Currently the USFS is in the scoping process. This is the first chance the USFS brings a proposal to the public.

“What we have received is the Master Development Plan. That is the business’s proposal for what they would like to do on the landscape. We have accepted that plan,” Mavor said. “This process that we’re going through now is the process to ‘approve’ whatever that plan might look like or how it might be changed going forward. As Christian said, it sounds like POWDR is still open to suggestion so we’re going to bring the suggestions to them.”

The plan being accepted by the USFS simply means that they have received it and it does not violate policy or conditions of the special use permit.

At several points during the meeting applause broke out after residents demanded to know how many more comments against the proposal the USFS needed to receive before they would finally listen and put a stop to it.

“The one thing that we’re up against is this is a privately owned business.

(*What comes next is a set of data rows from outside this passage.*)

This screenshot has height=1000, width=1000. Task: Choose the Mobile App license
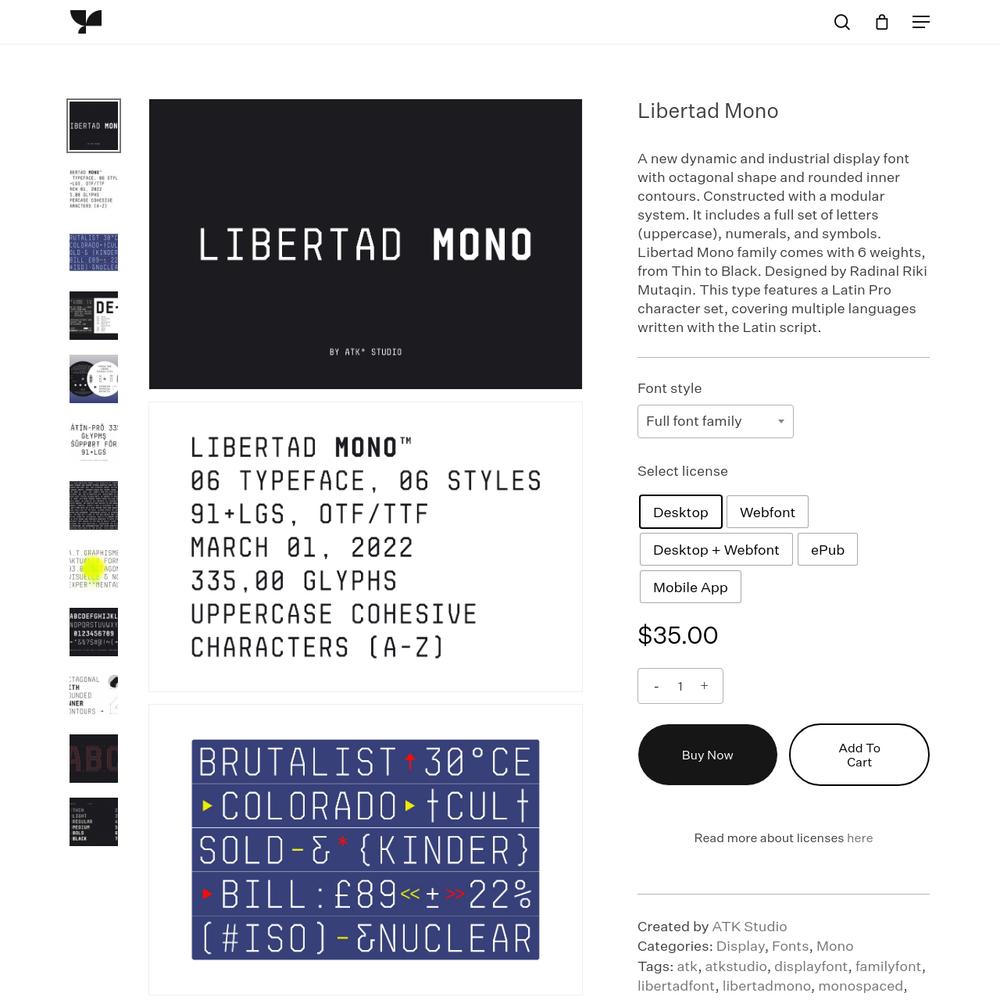click(x=690, y=587)
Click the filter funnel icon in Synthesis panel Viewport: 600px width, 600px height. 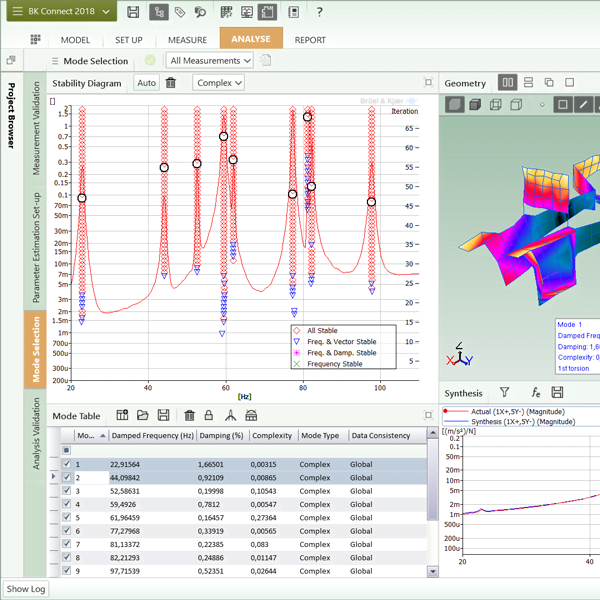point(505,393)
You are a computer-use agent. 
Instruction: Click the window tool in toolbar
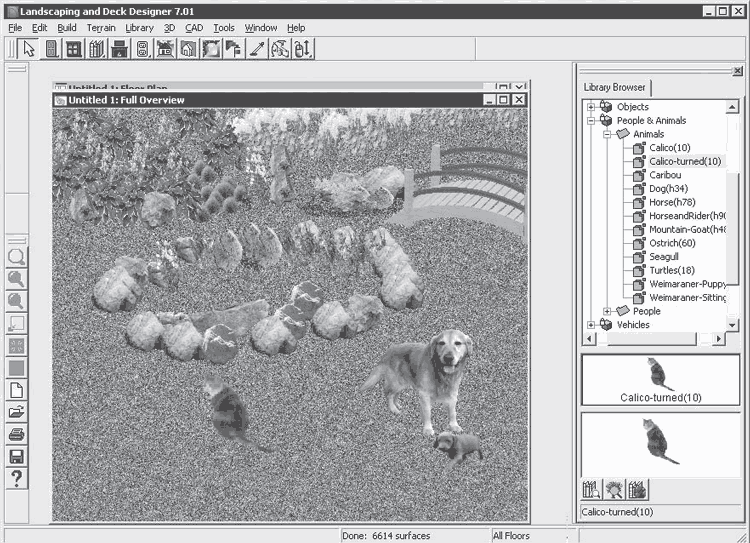click(x=73, y=48)
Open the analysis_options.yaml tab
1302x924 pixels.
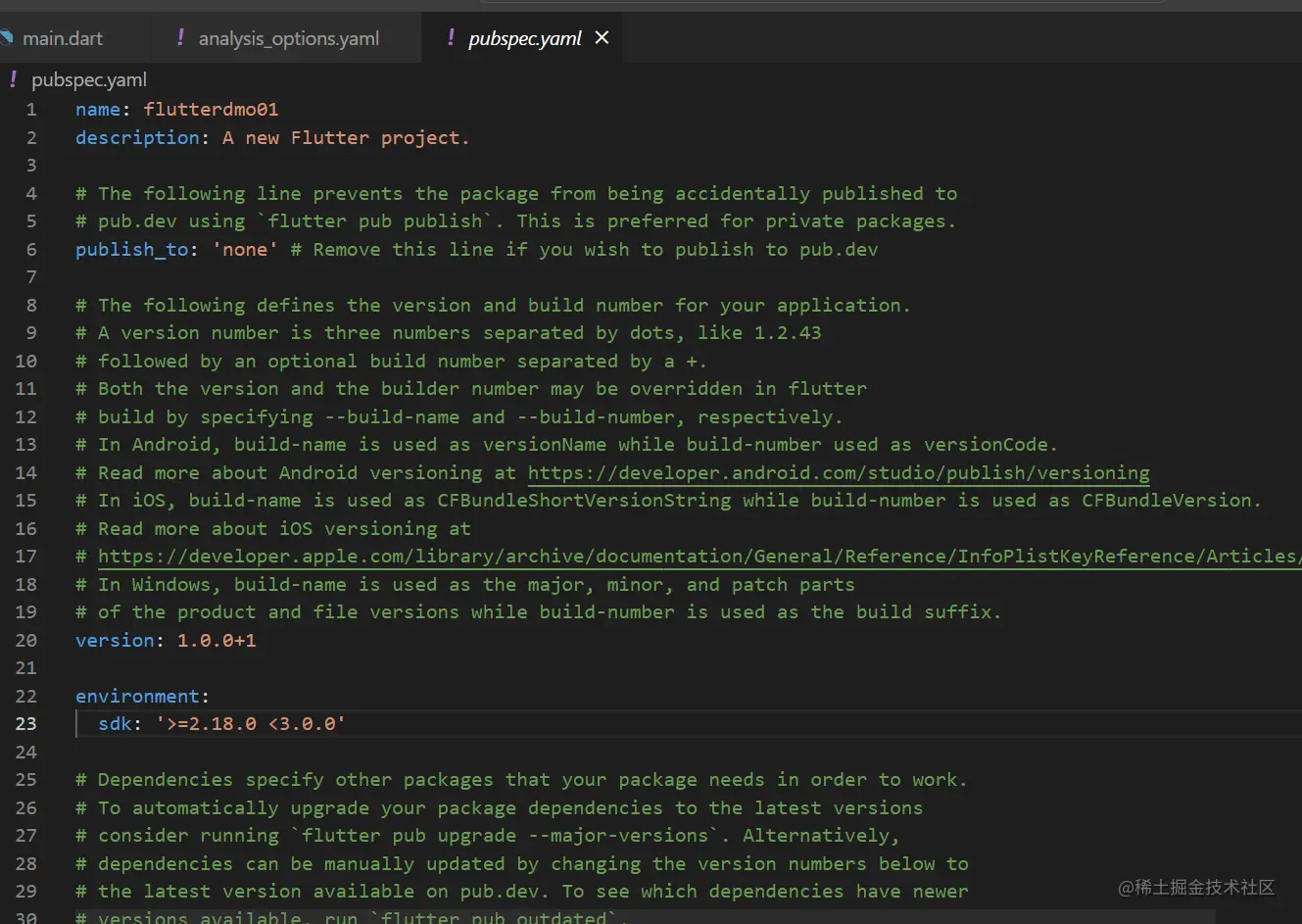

We have no interactions with the sale or operation of a business under a special use permit. We may manage the land underneath it but have no say in the operations of the business,” said Mavor.

Mavor asked the audience “What is acceptable?” and “What is a compromise?”

Several residents and council members offered suggestions including not allowing any improvements, downsizing the proposed improvement and not allowing development near the shoreline.

Wohlfeil said that POWDR is planning to begin public engagement in the coming weeks while the USFS has been adding meetings and extending the comment deadline.

Other Q&A from the meeting:

Why is the next meeting being held in Seeley instead of the Swan? Dowling said they needed Internet connectivity to add the ability for people to participate virtually. They had already received nearly 5,000 comments so the issue is much larger than the Swan Valley alone. An additional meeting was added from 12-2 p.m. Oct. 4 in the Swan as a response to this concern.

Will a full environmental study be done? Dowling said an environmental review would be done and all the effects will be analyzed including consolation from the Fish and Wildlife Service. Historical aspects will also be analyzed.

Dowling said the big difference with the proposed categorical exclusion is that there are smaller comment periods and no objection period.

“It has fewer opportunities for the public engagement but we’re adding more public engagement,” said Dowling.

Mavor said they have been doing preliminary studies on the project since last November. The preliminary studies show that the project fits within the categorical exclusion and that is why it was proposed that way.

How much money does the USFS get off the special use permit? Neither Dowling nor Mavor could answer but Dowling said that none of the money that comes off the permit stays with the Flathead Forest.

What is the trailer house that is parked on the site now? Wohlfeil said he has always struggled to get employees and has no place to house them for the seasonal work. An opportunity came up to purchase the modular four-plex from the oilfields so Wohlfeil contacted the USFS and POWDR. He got approval to temporarily use it for worker housing and housing during construction but then it must be removed from the site. All the required permits and the full authorization from the USFS could not be completed in time to use it for this season so it is sitting there vacant.

In 2034 when the special use permit is reviewed will it include more land? Mavor said it has not been requested or proposed at this time. If it were requested in the future it would have to go through a similar review process to what is happing now.

There are two USFS meetings planned for Oct. 4 starting at the Swan Valley Community Hall from 12-2 p.m. and then at Seeley Lake Elementary from 5:30-7:30 p.m.